▶ **Tasks**:
1 – In the article about the Home Office deportation flight, how much did the Home Office spend to charter the jumbo jet?
2 – Write out, word for word, everything in the deportation flight article from "The Home Office has" down to "challenge on Thursday.".

The Home Office has spent £30,000 to charter a jumbo jet in order to deport a single asylum seeker to France.
An investigation by Channel 4 News discovered the “deportation flight chartered by the Home Office yesterday [Thursday] was carrying just one Sudanese man” and followed an operation requiring “3 mini buses, 2 coaches, a small army of Home Office officials AND a specially chartered AIRBUS”, tweeted reporter Paraic O’Brien.
A further 29 asylum seekers were expected to be on the fight but human rights lawyers successfully challenged their deportations with a last minute legal challenge on Thursday.
£525m contract ‘to escort immigration detainees’
The home secretary wants to deport 1,000 asylum seekers on chartered flights before the end of the year and the Telegraph reports that Priti Patel “is understood to be furious” at continuing last minute legal challenges that officials regard as “often baseless and entirely without merit.”
The Channel 4 expose said the minibuses used to transport the asylum seekers are run by a company called Mitie who are “responsible for escorting immigration detainees – a contract worth £525 million”, said O’Brien.
The 27-year-old Sudanese man was deported back to France under EU rules known as the Dublin agreement and Patel is planning to overhaul the UK’s asylum laws for the post-Brexit era.
Patel is reported to have claimed the EU laws are being “exploited by leftie-Labour supporting lawyers” who “she says are doing everything to stop the government removing people.”
This week a home office paper prepared for Number 10 – that proposed using islands in the south Atlantic to process asylum seekers – was leaked to the media in what “friends of Priti Patel” claimed was a move by her political rivals “to make her look stupid.”
‘Beyond reckless’
O’Brien’s report for Channel 4 News was broadcast on the day the Guardian revealed the “Home Office moved dozens of asylum seekers involved in a Covid outbreak more than 120 miles” in contravention of an enforcement order that they remain in self-isolation for 14 days.
Forty asylum seekers were moved from accommodation in Birmingham – deemed too overcrowded to be Covid-secure – to different accommodation in Hammersmith and Fulham in west London.

▶ **Records supplied**:
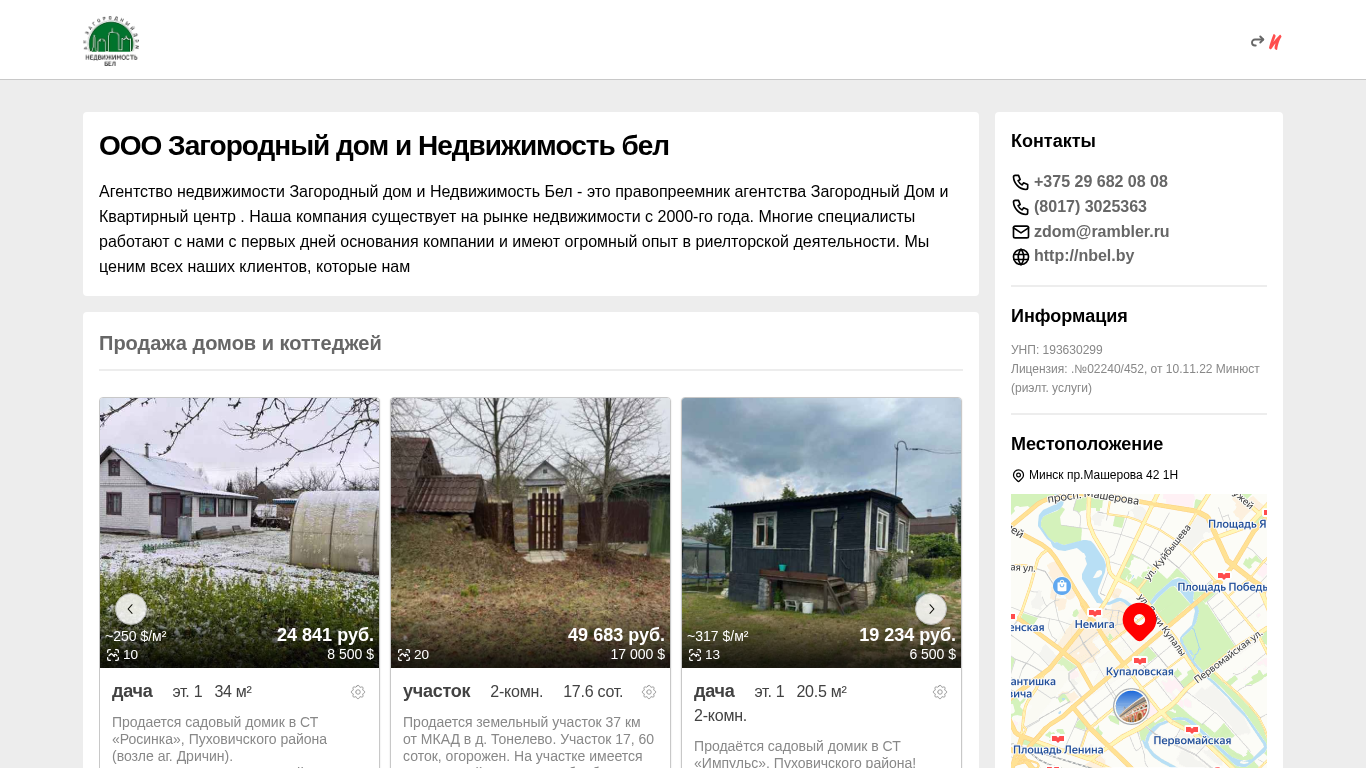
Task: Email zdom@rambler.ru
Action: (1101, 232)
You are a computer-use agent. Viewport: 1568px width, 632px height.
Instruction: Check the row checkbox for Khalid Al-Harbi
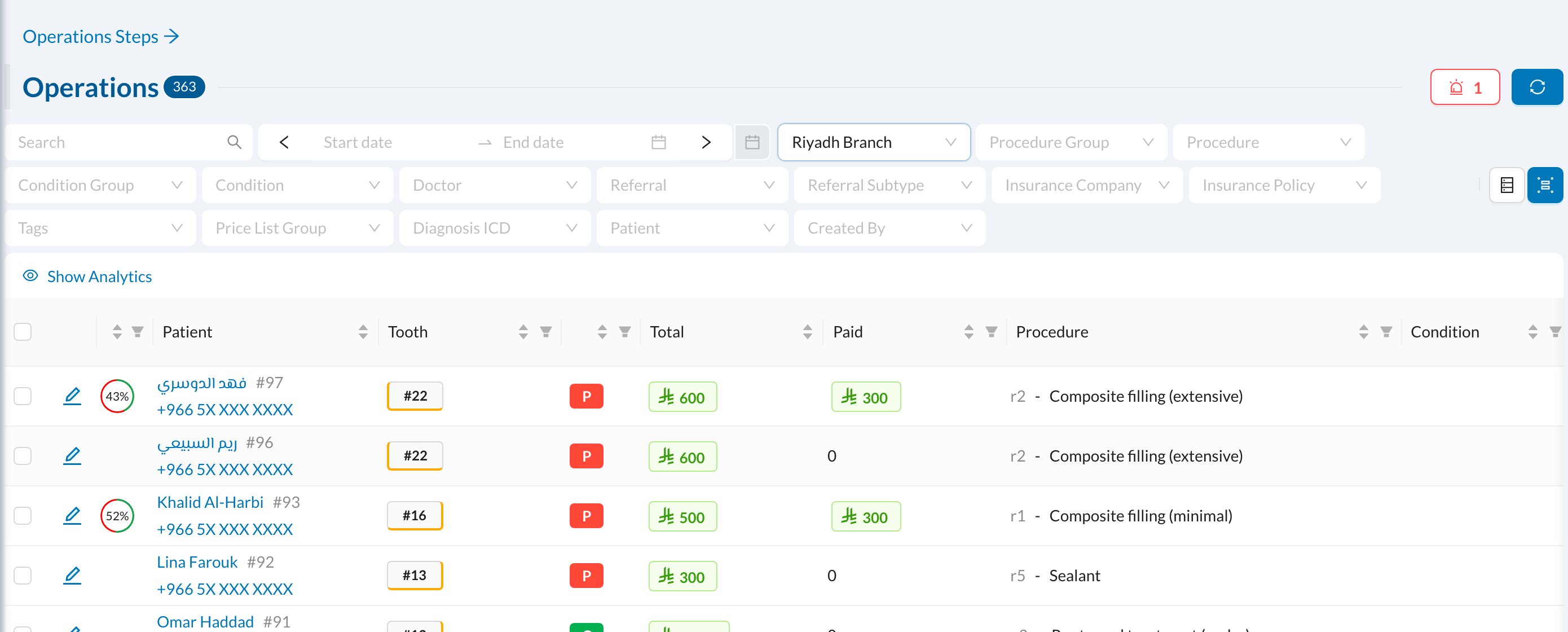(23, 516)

▶ **Set of answers**:
1 – £30,000

2 –
The Home Office has spent £30,000 to charter a jumbo jet in order to deport a single asylum seeker to France.
An investigation by Channel 4 News discovered the “deportation flight chartered by the Home Office yesterday [Thursday] was carrying just one Sudanese man” and followed an operation requiring “3 mini buses, 2 coaches, a small army of Home Office officials AND a specially chartered AIRBUS”, tweeted reporter Paraic O’Brien.
A further 29 asylum seekers were expected to be on the fight but human rights lawyers successfully challenged their deportations with a last minute legal challenge on Thursday.